Any Given Sunday
Oliver Stone's football fantasy is in some ways a locker-room rendition of
All About Eve. Dennis Quaid plays the loyal, aging quarterback, Jamie
Foxx is his cocky understudy, and holding the team (the fictitious Miami
Sharks, ostensibly fashioned after the NFL's notorious bad boys, the Oakland
Raiders) together is Al Pacino as the old-school coach. Shades of Pete Carroll:
the team struggles to make the playoffs and the coach's leadership is
challenged, both on the sidelines by the flashy upstart QB and from above by
the franchise's brassy new owner (a wonderfully bitchy Cameron Diaz).

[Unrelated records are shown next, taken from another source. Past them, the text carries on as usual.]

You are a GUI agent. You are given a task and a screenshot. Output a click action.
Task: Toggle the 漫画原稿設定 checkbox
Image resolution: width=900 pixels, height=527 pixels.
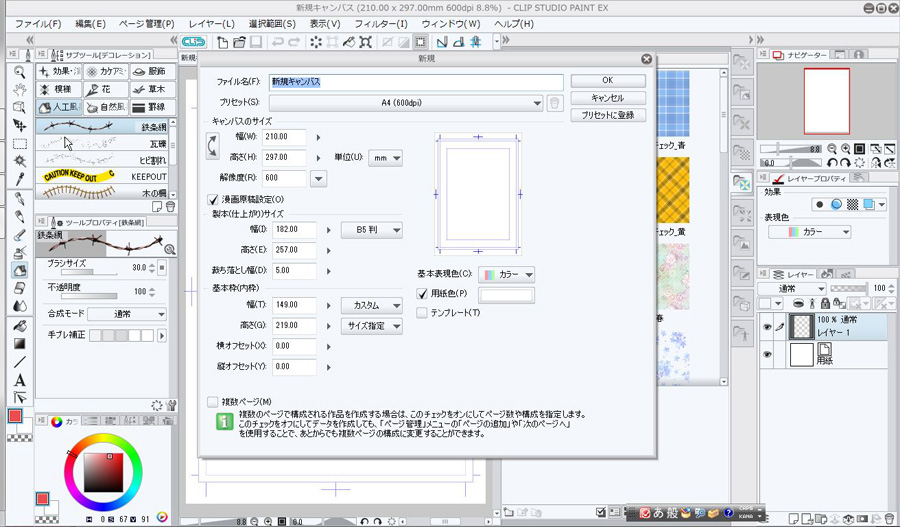[x=212, y=199]
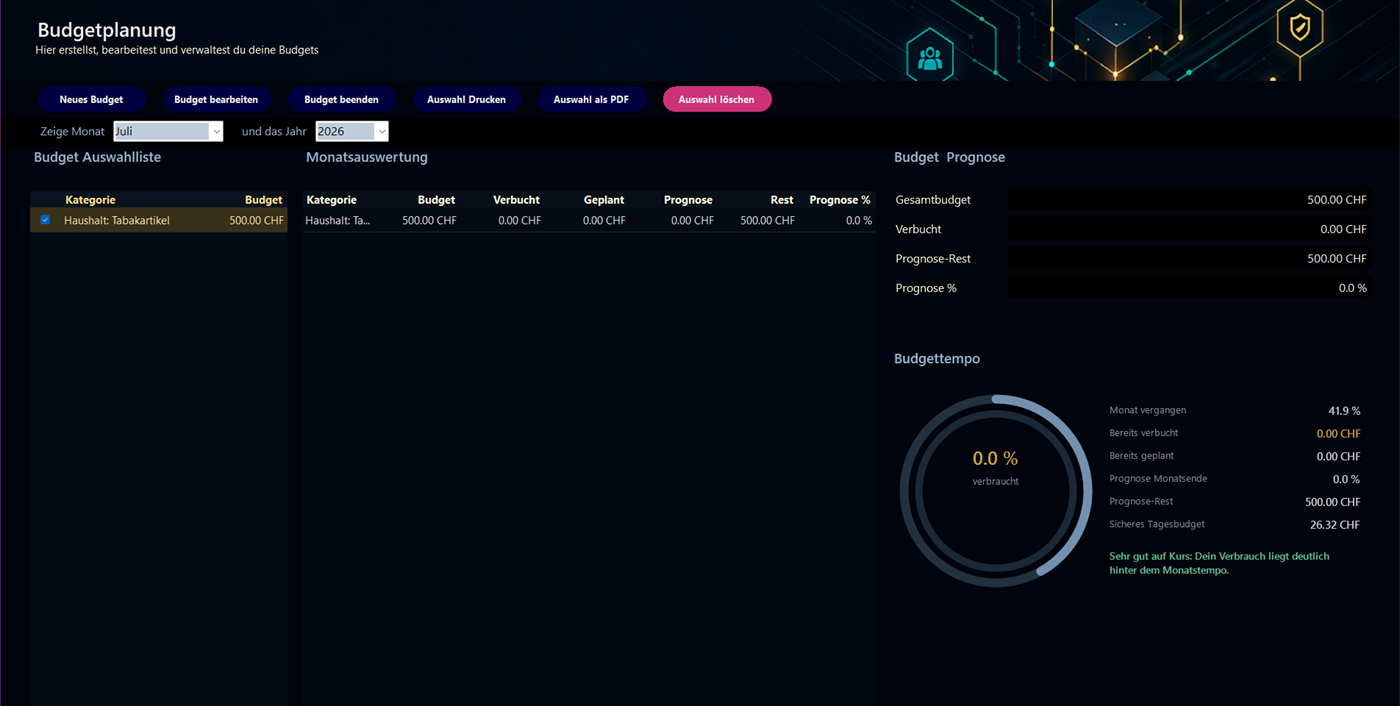Click the people icon in header banner
Image resolution: width=1400 pixels, height=706 pixels.
coord(930,59)
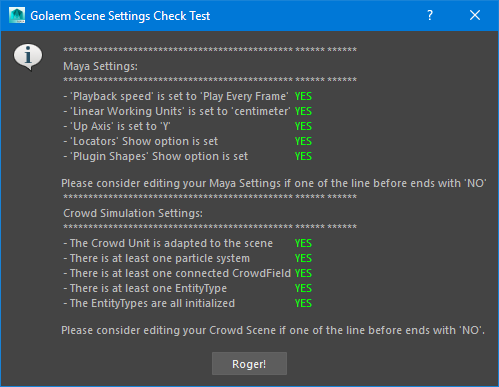Click the 'editing your Crowd Scene' advice line
499x387 pixels.
pos(273,330)
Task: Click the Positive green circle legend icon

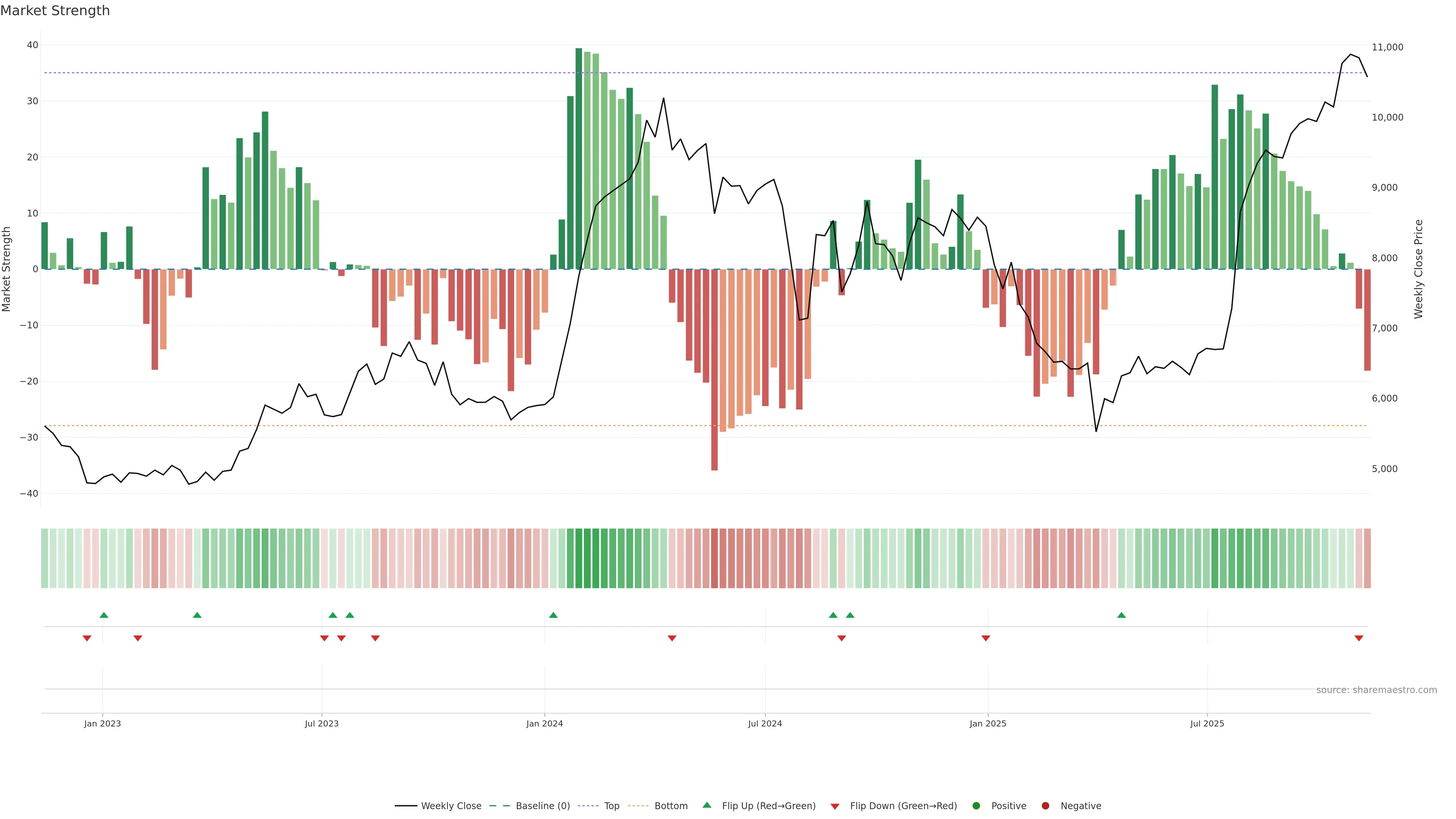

Stone, for all his frenetic edginess, does a decent job of forging credible
relationships among the leads -- though Quaid's QB uncharacteristically steps
outside his persona to fuel the plot trappings. Foxx demonstrates a surprising
range, and Pacino brilliantly toggles between tenacious warrior and beleaguered
once-was. The ensemble supporting cast boasts a who's who of Hall of Famers
including Jim Brown, Lawrence Taylor, and Johnny Unitas. Stone indulges too
much of his nauseatingly grandiloquent editing style, which takes some of the
zip off the gridiron action. But if Any Given Sunday isn't quite in the
same league as North Dallas Forty or The Longest Yard, it's good
pigskin entertainment. Be sure to stick around for the credits; that's when the
film goes into OT and delivers the kicker. At the Harbour Mall, Showcase,
Starcase, Tri-Boro, and Woonsocket cinemas.